StarRocks / starrocks

StarRocks, a Linux Foundation project, is a next-generation sub-second MPP OLAP database for full analytics scenarios, including multi-dimensional analytics, real-time analytics, and ad-hoc queries.
https://starrocks.io
Apache License 2.0
8.74k stars 1.75k forks source link

Incorrect query results, possibly due to incorrect inlining of UUID function #31647

Closed rcauble closed 11 months ago

rcauble commented 1 year ago

Steps to reproduce the behavior (Required)

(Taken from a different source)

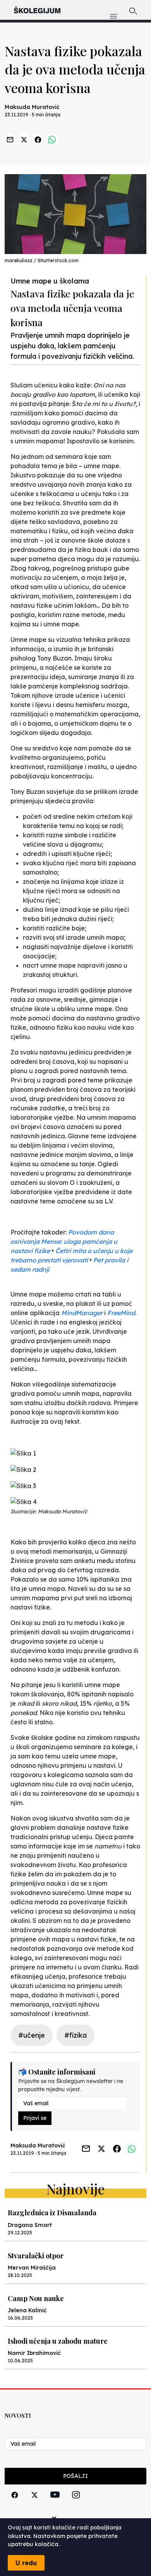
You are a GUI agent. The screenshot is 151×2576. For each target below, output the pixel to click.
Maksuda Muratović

unzip [bug.zip](https://github.com/StarRocks/starrocks/files/12701386/bug.zip)
cd bug-repro
./bug.sh

Expected behavior (Required)

If you diff correct.sql and bug.sql, you can see that there's a small change that should not affect the results. I expect the to SQLs to produce equivalent results:

Sleeping for 1 minute
Creating database
Running Correct.sql
JoinColumnResolver_Column_ValueTable_000
9
1
Running Bug.sql
9
1
Removing docker container
starrocks-test
starrocks-test

Real behavior (Required)

They produce different results. My guess is that the UUID is getting inlined somewhere and causing it to produce different UUIDs for the same CTE and thus we are not joining as we expect to.

Sleeping for 1 minute
Creating database
Running Correct.sql
JoinColumnResolver_Column_ValueTable_000
9
1
Running Bug.sql
Removing docker container
starrocks-test
starrocks-test

StarRocks version (Required)

starrocks/allin1-ubuntu:3.1.0-rc01

LiShuMing commented 1 year ago

This is a fantastic discovery.

Currently, when deciding whether to use CTEs (Common Table Expressions), we do not take into account whether non-deterministic functions are present within the operators. This can result in unexpected outcomes.

Solutions

  1. use set cbo_cte_reuse_rate=0 to enforce cte for reuse to avoid this bug.
  2. I will add a rule to enforce cte when non-deterministic functions are present within the operators later.